I have a production Django deployment (Django 1.11) with a PostgreSQL database. I'd like to add a non-nullable field to one of my models:
class MyModel(models.Model):
new_field = models.BooleanField(default=False)
In order to deploy, I need to either update the code on the servers or run migrations first, but because this is a production deployment, requests can (and will) happen in between my updating the database and my updating the server. If I update the server first, I will get an OperationalError no such column, so I clearly need to update the database first.
However, when I update the database first, I get the following error from requests made on the server before it is updated with the new code:
django.db.utils.IntegrityError: NOT NULL constraint failed: myapp_mymodel.new_field
On the surface, this makes no sense because the field has a default. Digging into this further, it appears that defaults are provided by Django logic alone and not actually stored on the SQL level. If the server doesn't have the updated code, it will not pass the column to SQL for the update, which SQL interprets as NULL.
Given this, how do I deploy this new non-nullable field to my application without my users getting any errors?

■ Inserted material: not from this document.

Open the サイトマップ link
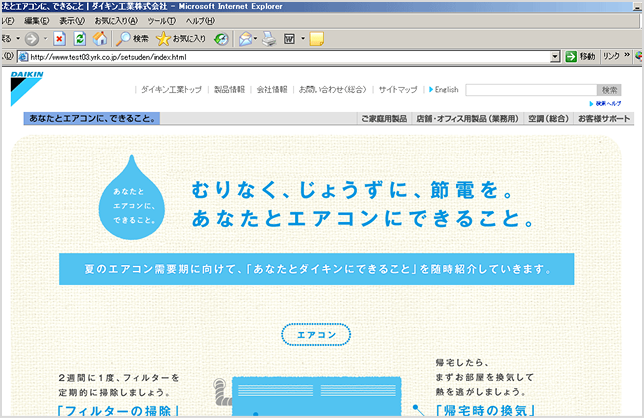398,89
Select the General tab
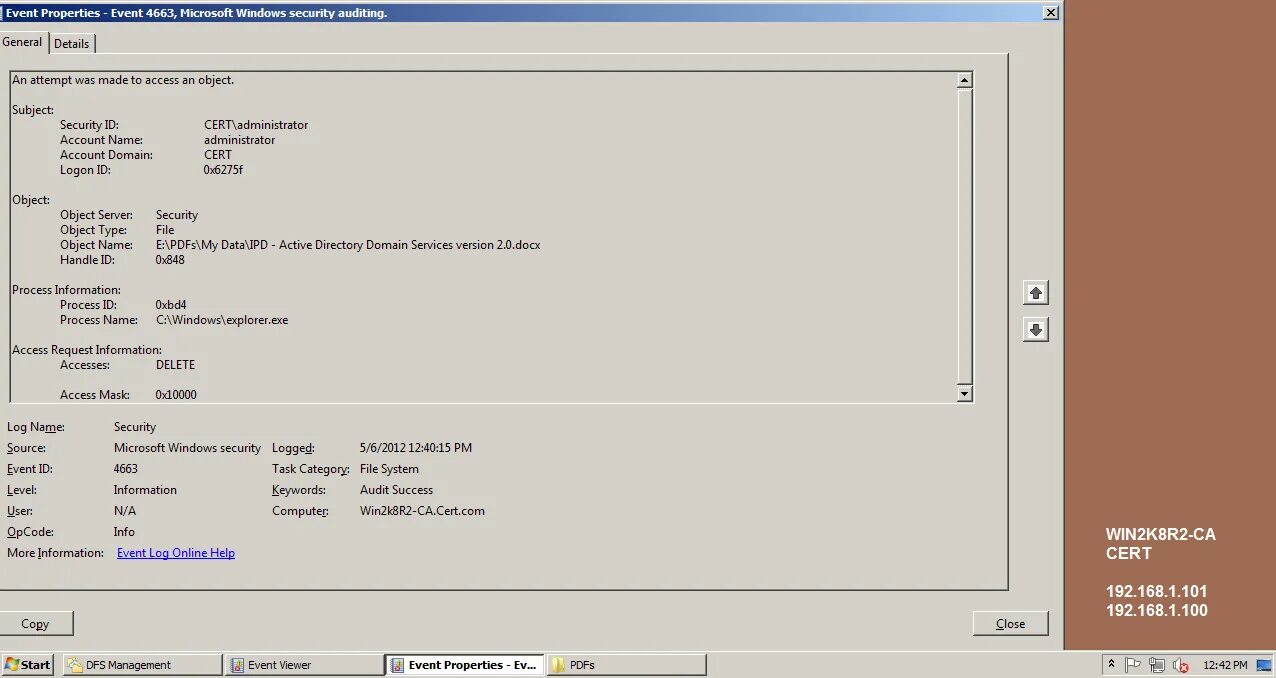This screenshot has height=678, width=1276. pos(22,42)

Migrations should always be run at the beginning of deployments or else you get other problems. The solution to this problem is to split the changes into two deployments.
In deployment 1, the field needs to be nullable (either a NullBooleanField or null=True). You should make a migration for the code in this state and make sure the rest of your code will not crash if the value of the field is None. This is necessary because requests can go to servers that do not yet have the new code; if those servers create instances of the model, they will create it with the field being null.
In deployment 2, you set the field to be not nullable, make a migration for this, and remove any extra code you wrote to handle cases where the value of the field is None. If the field does not have a default, the migration you make for this second deployment will need to fill in values for objects that have None in this field.
The two deployments technique is needed to safely delete fields as well, although it looks a bit different. For this, use the library django-deprecate-fields. In the first deployment, you deprecate the field in your models file and remove all references to it from your code. Then, in deployment 2, you actually delete the field from the database.

You can accomplish this by starting with a NullBooleanField:
Add new_field = models.NullBooleanField(default=False) to your model
Create schema migration 1 with makemigrations
Change model to have new_field = models.BooleanField(default=False)
Create schema migration 2 with makemigrations
Run schema migration 1
Update production code
Run Schema migration 2
If the old production code writes to the table between steps 5 and 6, a null value of new_field will be written. There will be a time between steps 6 and 7 where there can be null values for the BooleanField, and when the field is read, it will be null. If your code can handle this, you'll be ok, and then step 7 will convert all of those null values to False. If your new code can't handle these null values, you can perform these steps:
Add new_field = models.NullBooleanField(default=False) to your model
Create schema migration 1 with makemigrations
Run schema migration 1
Update production code
Change model to have new_field = models.BooleanField(default=False)
Create schema migration 2 with makemigrations
Run schema migration 2
Update production code
*note that these methods were only tested with Postgres.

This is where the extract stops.